July 8, 2013

It's a cuckoo summer

By Dave Erler

Black-billed Cuckoo
I say a cuckoo summer, not in the sense that it’s been crazy busy or the weather has been unusual, but in reference to a bird, the Black-billed Cuckoo. When cuckoo is mentioned most non-birders think of a clock, not knowing there really are birds called cuckoos. This summer I have found black-billed cuckoos in three different locations in our immediate area. That is a bit unusual, as this year’s annual breeding bird census was the first time in over a decade that the Black-billed Cuckoo was documented. More often heard than seen, their distinctive monotonous monotone “cu-cu-cu-cu” announces they are present. About as shy and inconspicuous as a bird can be, they often are hidden as they are skulk around in the dense foliage of bushes and trees. If you are lucky enough to see one it’s usually a fleeting glimpse, but this bird is distinctive. The brownish back and white underside are overshadowed by its extremely slender build, long tail with small white spots, and a black slightly curved bill.
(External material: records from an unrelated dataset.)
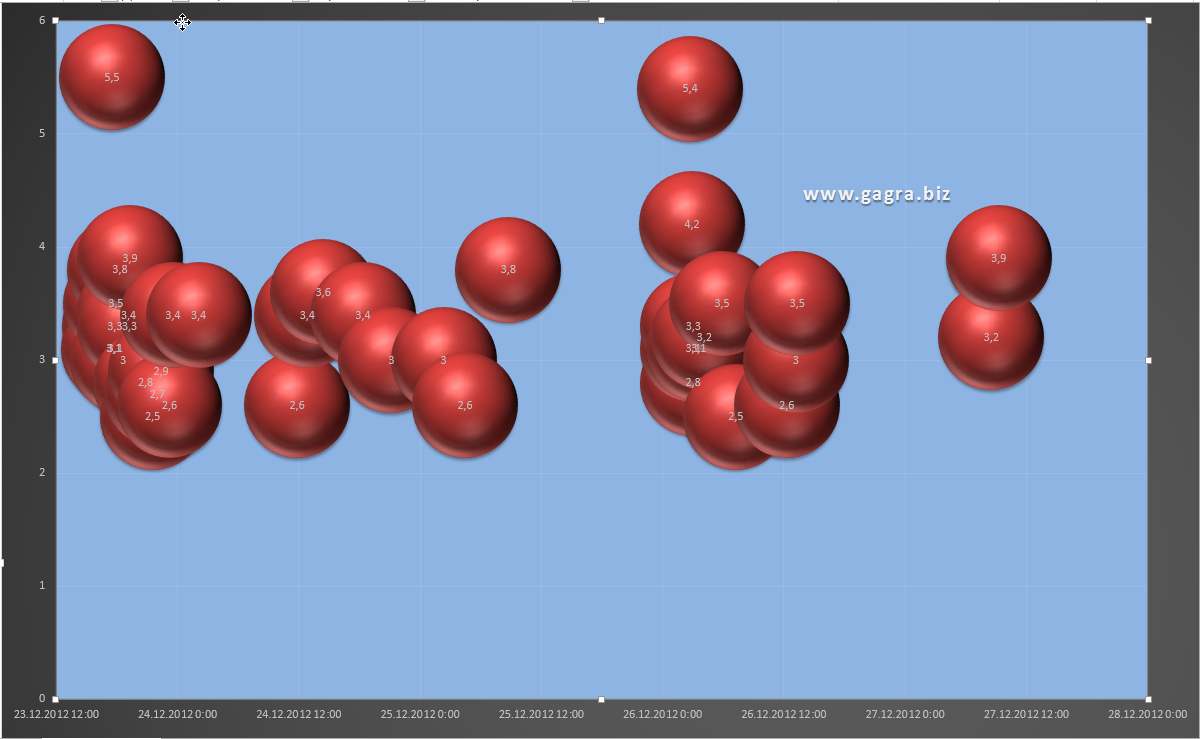This screenshot has height=739, width=1200.
Task: Click the bottom-center plot area resize handle
Action: pyautogui.click(x=601, y=699)
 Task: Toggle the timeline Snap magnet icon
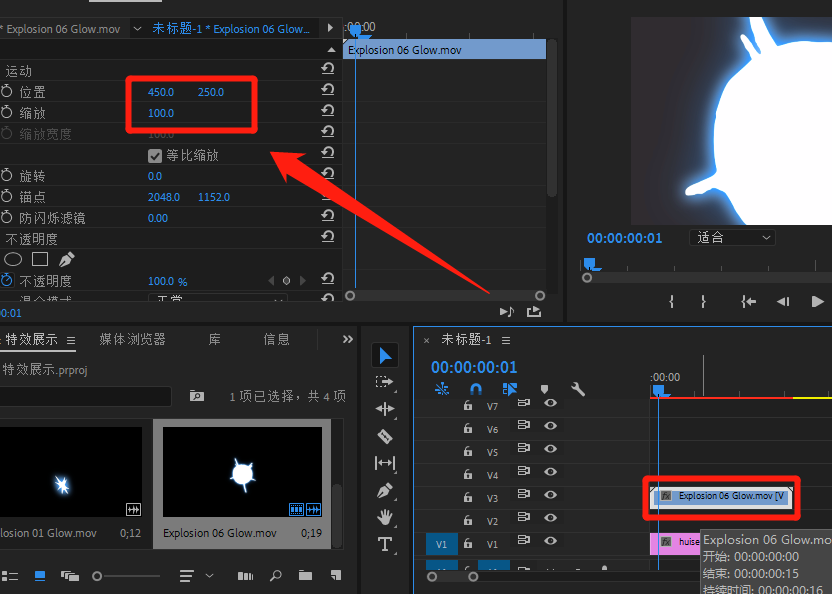click(476, 389)

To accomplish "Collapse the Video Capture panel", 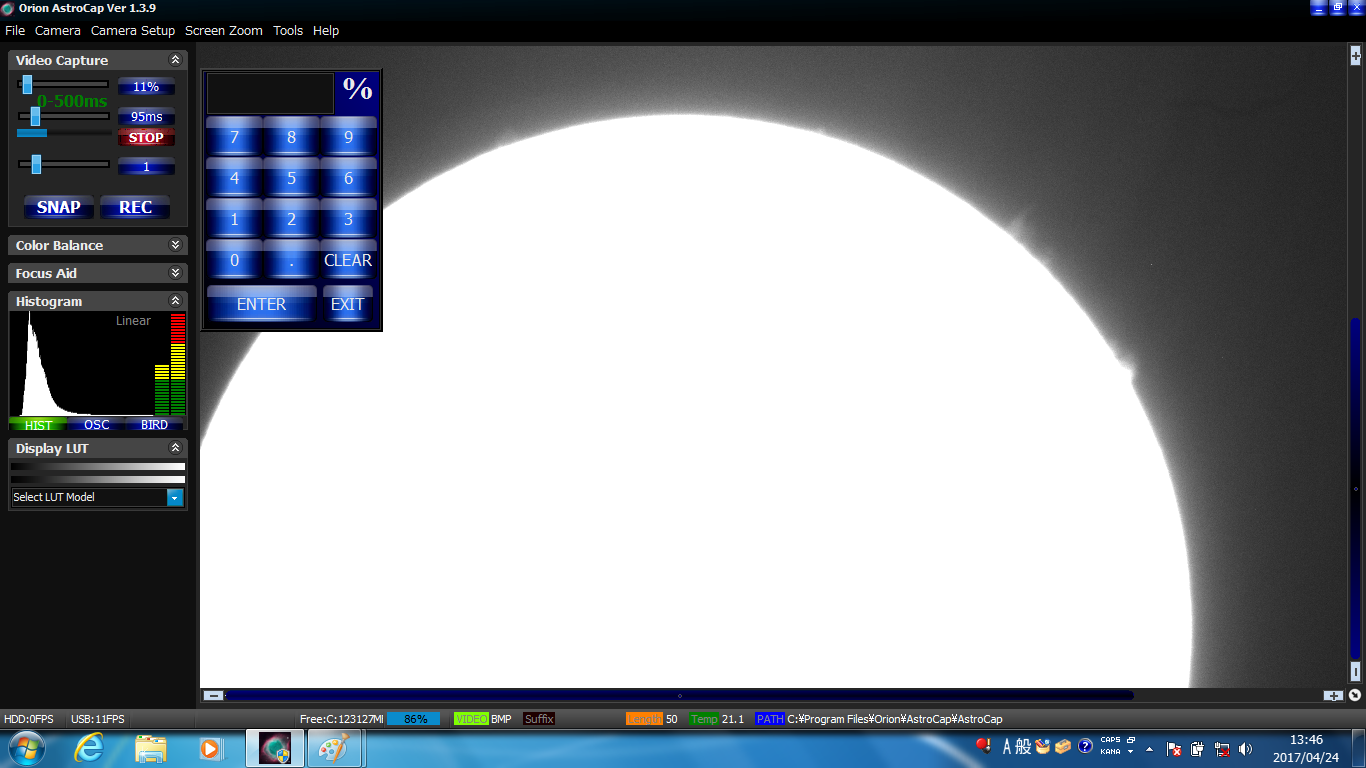I will coord(175,60).
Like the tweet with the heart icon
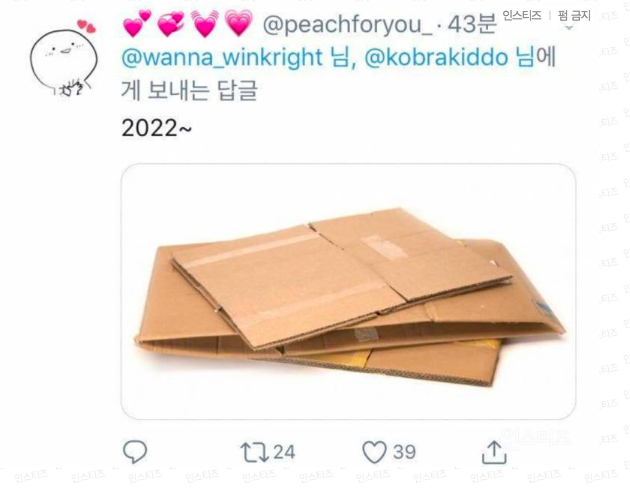630x488 pixels. [x=374, y=452]
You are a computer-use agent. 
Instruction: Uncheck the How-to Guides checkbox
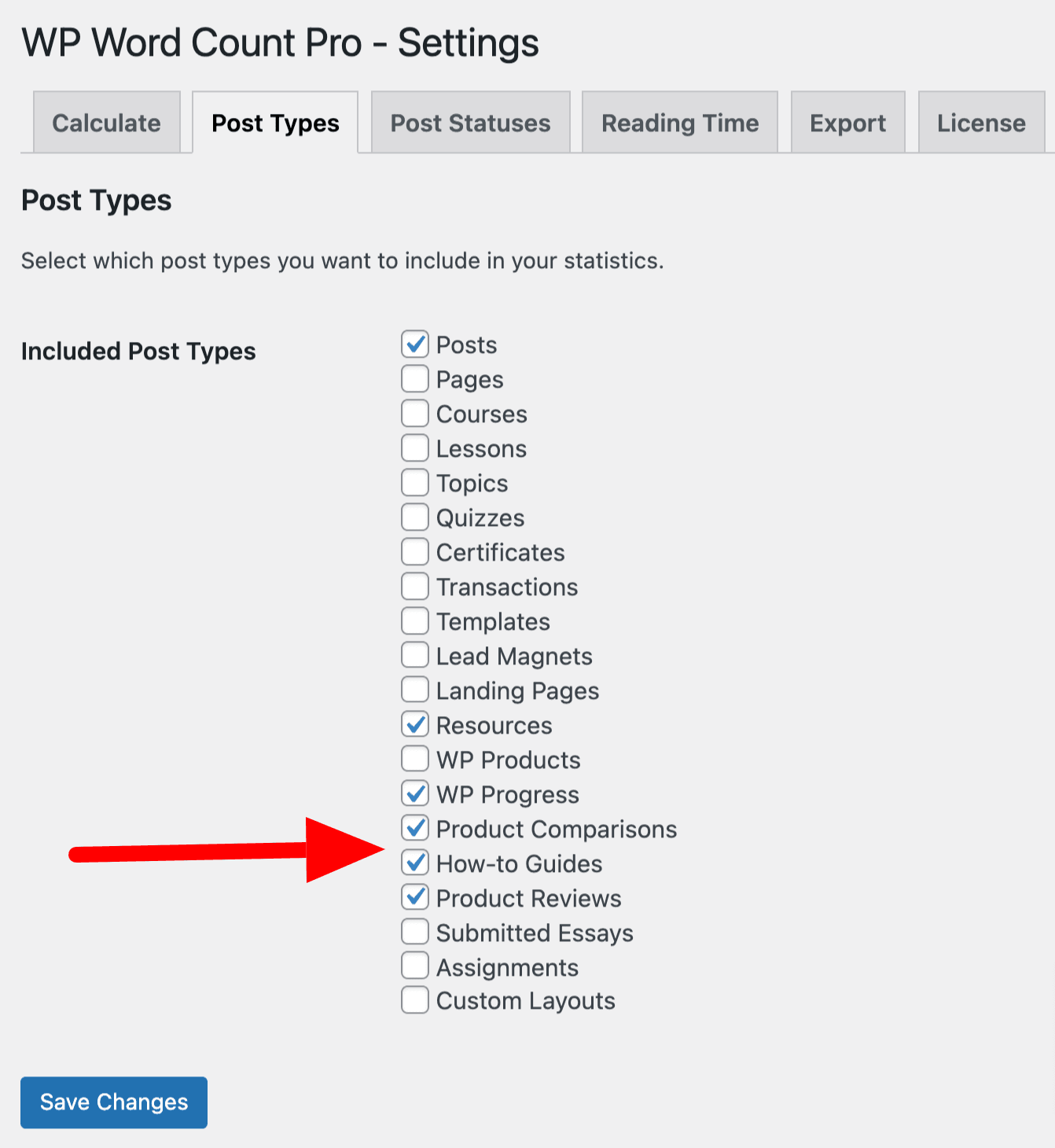pos(415,863)
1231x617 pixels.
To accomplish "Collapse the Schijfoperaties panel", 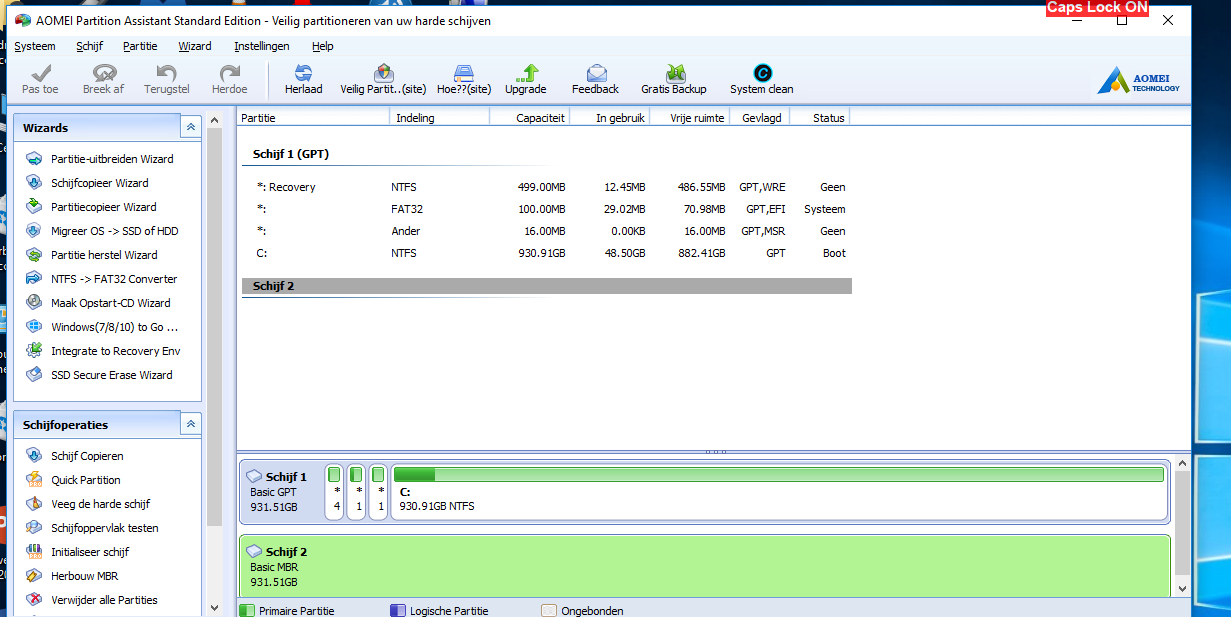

If you get a close enough, look for its narrow red eye ring. There is another native cuckoo; it is the Yellow-billed Cuckoo, which is similar in overall build, but has larger more conspicuous spotting on the tail, a flash of rufus brown on the wings, yellow eye rings, and as the name suggests a mostly yellow beak. Although the Yellow-billed Cuckoo is often the more common of the two species south and west of New Hampshire, the Black-billed is more often encountered here in the Granite State.

Yellow-billed cuckoo
The reason I get excited about knowing cuckoos are around is their unusual ability to eat hairy caterpillars. Most birds shun eating tent caterpillars and gypsy moth caterpillars as the hairs on these caterpillars are like miniature porcupine quills that irritate the bird’s digestive system. Cuckoos have the ability to eat hairy caterpillars because the hairs are held in the stomach and periodically regurgitated along with the outer lining of the stomach forming what looks like a little bag of hairs. In the years with heavy outbreaks of hairy caterpillars, cuckoo populations help to reduce the damaging effects of these caterpillars on trees.

It’s too bad the cuckoos are so secretive. If they were more common and could be seen as easily as they are heard, no doubt more people would go cuckoo over cuckoos.

1 comment:

Quincy said...

This is great!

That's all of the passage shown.